→ About this task
Return, exactly and in full, the lines of the records below starting at the one with "659x323 pixels. How" and ending at the one with "Click the Sevilla", and no other lines.

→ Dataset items

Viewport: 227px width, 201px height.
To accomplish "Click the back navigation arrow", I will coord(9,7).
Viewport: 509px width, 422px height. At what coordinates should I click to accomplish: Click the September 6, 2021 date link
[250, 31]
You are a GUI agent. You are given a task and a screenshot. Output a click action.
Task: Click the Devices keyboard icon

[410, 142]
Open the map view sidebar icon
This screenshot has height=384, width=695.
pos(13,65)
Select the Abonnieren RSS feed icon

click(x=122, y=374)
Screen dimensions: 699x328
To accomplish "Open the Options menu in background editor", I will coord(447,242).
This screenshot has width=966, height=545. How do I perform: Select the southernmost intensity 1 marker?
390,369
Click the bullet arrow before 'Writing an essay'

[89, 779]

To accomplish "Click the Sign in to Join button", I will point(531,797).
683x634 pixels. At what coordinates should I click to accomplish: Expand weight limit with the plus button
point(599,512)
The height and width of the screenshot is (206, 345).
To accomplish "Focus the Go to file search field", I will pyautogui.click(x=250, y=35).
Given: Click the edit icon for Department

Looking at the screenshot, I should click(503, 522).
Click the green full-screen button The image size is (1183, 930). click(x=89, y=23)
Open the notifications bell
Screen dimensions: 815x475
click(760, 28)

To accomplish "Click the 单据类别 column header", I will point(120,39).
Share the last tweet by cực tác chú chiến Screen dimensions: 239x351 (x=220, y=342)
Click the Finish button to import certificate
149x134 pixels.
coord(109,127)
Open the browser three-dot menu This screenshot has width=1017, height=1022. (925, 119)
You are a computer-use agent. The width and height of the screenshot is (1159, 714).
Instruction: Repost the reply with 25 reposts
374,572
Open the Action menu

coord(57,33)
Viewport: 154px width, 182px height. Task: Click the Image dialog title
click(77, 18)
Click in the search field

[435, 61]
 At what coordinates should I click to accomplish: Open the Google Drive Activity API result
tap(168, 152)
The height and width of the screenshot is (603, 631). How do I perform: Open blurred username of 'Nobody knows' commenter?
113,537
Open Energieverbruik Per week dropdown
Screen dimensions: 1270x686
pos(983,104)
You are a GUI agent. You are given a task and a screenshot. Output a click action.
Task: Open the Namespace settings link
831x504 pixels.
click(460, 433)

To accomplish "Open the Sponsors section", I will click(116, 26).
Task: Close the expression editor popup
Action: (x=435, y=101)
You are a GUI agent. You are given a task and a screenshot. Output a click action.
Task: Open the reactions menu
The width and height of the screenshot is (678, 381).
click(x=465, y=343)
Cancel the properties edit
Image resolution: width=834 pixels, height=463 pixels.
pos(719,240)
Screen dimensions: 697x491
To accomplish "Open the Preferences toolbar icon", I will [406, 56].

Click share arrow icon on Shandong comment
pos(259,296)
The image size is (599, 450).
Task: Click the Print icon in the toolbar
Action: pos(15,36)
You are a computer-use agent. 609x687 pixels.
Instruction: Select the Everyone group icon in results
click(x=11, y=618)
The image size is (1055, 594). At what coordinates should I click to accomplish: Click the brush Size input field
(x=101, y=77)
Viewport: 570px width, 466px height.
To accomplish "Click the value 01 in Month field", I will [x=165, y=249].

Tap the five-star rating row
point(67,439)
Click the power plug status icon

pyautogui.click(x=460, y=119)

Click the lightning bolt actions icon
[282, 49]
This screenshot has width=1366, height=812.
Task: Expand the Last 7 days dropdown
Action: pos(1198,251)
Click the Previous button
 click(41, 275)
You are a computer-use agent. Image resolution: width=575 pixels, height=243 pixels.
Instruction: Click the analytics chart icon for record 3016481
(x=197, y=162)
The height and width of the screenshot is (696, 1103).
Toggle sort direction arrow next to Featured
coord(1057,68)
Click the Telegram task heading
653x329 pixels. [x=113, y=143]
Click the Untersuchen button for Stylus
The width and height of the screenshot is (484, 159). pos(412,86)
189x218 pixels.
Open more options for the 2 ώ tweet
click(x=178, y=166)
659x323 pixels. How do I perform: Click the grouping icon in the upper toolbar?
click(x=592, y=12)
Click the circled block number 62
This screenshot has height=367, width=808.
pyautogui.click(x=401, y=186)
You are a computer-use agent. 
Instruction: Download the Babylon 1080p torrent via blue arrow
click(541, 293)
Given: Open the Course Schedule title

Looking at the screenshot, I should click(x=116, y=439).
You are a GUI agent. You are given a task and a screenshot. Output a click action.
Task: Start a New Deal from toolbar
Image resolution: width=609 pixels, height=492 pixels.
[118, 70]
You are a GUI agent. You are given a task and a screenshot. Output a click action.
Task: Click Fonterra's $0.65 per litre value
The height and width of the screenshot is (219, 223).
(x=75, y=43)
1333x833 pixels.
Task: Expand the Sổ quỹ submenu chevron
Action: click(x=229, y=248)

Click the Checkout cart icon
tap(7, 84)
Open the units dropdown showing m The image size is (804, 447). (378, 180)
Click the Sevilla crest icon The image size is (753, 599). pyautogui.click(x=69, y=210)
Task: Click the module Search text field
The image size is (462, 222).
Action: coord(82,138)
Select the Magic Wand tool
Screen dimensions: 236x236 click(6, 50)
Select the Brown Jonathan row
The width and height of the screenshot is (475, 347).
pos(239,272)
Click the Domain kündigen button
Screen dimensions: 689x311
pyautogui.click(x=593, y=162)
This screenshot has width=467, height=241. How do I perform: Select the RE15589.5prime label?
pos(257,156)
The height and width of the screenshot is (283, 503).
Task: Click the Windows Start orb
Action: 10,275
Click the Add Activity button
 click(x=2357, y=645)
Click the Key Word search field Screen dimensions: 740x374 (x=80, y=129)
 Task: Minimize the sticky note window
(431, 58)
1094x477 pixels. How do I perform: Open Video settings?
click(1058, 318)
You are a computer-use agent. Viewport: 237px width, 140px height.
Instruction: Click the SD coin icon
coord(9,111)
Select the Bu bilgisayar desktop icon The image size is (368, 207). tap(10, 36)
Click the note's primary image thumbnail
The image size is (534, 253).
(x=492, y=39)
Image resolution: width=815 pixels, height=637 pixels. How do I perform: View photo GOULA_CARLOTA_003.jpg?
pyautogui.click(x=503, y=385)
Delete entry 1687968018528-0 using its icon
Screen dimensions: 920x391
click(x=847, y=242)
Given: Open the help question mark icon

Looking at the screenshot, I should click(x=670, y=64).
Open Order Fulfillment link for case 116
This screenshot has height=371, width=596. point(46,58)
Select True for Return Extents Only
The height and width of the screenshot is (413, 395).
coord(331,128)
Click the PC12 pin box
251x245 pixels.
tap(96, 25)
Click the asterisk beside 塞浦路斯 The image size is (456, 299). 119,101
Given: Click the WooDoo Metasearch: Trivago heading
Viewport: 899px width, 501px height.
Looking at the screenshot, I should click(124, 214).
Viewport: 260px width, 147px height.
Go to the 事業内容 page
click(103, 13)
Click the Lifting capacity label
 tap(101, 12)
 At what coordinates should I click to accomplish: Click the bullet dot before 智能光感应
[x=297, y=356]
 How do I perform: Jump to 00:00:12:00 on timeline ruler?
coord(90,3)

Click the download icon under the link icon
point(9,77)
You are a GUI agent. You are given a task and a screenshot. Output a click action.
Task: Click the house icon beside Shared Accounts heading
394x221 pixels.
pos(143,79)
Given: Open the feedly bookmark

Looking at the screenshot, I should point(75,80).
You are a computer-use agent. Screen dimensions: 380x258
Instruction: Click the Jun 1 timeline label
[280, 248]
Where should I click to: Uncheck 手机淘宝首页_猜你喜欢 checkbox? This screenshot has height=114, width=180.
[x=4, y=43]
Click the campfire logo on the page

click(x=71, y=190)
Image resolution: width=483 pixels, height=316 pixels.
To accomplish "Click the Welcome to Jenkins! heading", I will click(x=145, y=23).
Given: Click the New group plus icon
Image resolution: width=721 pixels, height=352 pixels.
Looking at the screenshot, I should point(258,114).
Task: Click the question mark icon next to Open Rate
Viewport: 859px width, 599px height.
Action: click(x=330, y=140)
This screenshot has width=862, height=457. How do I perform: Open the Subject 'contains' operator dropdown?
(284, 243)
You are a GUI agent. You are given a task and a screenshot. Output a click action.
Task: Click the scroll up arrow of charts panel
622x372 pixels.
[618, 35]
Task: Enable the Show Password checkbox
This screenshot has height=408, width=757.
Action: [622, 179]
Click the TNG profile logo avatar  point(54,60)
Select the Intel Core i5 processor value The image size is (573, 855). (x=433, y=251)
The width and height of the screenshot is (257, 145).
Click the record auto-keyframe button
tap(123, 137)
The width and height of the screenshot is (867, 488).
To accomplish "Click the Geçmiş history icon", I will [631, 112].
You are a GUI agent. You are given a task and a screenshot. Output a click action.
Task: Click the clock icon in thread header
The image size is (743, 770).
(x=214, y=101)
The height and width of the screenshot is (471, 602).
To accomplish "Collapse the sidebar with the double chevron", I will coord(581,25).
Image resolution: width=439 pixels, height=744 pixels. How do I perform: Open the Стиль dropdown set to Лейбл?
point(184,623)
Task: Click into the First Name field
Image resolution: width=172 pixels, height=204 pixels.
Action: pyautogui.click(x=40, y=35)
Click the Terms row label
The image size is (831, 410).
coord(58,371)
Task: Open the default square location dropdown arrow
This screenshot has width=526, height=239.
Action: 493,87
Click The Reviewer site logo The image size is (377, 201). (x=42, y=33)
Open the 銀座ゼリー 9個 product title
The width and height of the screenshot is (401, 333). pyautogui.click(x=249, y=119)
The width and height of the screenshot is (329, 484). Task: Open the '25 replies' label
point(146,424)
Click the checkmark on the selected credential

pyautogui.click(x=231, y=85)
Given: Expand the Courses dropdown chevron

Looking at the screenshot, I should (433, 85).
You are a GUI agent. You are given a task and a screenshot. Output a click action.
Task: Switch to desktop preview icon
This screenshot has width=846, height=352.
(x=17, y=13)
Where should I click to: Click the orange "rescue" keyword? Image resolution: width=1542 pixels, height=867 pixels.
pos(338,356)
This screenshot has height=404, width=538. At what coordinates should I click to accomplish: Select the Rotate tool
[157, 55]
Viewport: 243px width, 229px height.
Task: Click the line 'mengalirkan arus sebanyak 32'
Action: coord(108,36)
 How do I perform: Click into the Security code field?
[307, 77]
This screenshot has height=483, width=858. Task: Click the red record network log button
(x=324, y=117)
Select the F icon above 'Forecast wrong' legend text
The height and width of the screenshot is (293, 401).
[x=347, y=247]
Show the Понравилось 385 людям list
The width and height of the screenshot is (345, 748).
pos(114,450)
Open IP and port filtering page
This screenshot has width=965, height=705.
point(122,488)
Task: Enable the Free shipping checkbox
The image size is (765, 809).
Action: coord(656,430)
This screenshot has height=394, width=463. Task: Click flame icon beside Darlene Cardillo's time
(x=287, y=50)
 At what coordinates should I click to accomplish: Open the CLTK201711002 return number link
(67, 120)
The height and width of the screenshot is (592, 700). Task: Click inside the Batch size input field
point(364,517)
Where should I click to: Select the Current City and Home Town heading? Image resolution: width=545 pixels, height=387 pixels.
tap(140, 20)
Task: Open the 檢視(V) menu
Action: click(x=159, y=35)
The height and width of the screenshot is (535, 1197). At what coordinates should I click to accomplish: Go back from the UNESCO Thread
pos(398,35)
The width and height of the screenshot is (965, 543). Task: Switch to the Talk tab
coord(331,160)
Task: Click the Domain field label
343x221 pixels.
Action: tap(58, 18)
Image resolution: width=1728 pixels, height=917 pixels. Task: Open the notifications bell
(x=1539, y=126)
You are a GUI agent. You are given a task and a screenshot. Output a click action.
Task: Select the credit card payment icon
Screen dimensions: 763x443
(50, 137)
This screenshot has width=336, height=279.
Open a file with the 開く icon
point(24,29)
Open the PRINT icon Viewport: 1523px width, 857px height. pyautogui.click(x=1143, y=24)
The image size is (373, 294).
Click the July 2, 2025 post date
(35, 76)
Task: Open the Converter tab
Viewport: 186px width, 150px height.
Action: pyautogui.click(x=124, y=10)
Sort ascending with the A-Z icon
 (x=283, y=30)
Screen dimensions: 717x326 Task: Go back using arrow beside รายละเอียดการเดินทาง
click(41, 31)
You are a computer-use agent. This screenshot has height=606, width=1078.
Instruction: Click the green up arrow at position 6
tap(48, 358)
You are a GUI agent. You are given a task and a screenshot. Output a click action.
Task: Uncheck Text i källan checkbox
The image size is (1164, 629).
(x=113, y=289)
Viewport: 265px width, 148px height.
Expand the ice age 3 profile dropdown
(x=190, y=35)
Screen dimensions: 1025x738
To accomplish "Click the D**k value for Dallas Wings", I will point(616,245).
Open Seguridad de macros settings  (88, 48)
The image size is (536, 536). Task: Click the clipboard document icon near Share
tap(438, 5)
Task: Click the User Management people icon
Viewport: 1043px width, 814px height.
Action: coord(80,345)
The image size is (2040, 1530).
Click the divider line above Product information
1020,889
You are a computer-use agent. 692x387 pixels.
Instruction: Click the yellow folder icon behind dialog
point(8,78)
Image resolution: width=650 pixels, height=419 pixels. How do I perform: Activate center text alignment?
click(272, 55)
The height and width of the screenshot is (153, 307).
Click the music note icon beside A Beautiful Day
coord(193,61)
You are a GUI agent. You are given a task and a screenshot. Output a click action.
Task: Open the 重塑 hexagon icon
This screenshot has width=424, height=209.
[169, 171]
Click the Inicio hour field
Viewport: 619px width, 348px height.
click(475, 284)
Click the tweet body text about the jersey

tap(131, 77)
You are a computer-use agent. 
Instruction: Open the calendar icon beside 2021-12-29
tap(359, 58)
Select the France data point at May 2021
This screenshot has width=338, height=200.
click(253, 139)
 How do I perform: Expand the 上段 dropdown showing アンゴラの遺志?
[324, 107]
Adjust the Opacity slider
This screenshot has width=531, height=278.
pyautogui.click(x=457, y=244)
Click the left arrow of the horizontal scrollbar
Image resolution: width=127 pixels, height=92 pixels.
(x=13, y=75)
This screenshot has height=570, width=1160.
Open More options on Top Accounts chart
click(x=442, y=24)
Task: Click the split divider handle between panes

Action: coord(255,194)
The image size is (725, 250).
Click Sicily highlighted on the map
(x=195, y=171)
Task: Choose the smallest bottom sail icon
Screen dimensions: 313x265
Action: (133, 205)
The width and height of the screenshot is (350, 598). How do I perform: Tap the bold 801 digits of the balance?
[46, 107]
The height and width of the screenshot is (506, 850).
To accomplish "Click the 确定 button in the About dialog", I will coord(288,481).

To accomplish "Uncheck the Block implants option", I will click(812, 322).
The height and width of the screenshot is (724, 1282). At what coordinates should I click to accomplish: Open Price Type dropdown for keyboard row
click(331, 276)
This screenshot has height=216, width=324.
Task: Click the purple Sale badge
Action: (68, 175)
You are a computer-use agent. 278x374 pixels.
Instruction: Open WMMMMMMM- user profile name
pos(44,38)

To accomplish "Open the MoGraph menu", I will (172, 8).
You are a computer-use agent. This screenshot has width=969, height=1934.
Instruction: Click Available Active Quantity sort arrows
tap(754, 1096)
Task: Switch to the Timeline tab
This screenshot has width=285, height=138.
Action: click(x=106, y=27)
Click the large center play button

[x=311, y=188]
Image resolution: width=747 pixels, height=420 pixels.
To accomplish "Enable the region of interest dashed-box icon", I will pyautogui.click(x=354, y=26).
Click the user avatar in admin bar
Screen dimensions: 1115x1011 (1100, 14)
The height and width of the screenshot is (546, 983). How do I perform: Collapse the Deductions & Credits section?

→ Exercise response
659x323 pixels. How do I perform: Click the grouping icon in the upper toolbar?
click(x=592, y=12)
Click the circled block number 62
This screenshot has height=367, width=808.
pyautogui.click(x=401, y=186)
You are a computer-use agent. 
Instruction: Download the Babylon 1080p torrent via blue arrow
click(541, 293)
Given: Open the Course Schedule title

Looking at the screenshot, I should click(x=116, y=439).
You are a GUI agent. You are given a task and a screenshot. Output a click action.
Task: Start a New Deal from toolbar
Image resolution: width=609 pixels, height=492 pixels.
[118, 70]
You are a GUI agent. You are given a task and a screenshot. Output a click action.
Task: Click Fonterra's $0.65 per litre value
The height and width of the screenshot is (219, 223).
(x=75, y=43)
1333x833 pixels.
Task: Expand the Sổ quỹ submenu chevron
Action: click(x=229, y=248)

Click the Checkout cart icon
tap(7, 84)
Open the units dropdown showing m The image size is (804, 447). (378, 180)
Click the Sevilla crest icon The image size is (753, 599). pyautogui.click(x=69, y=210)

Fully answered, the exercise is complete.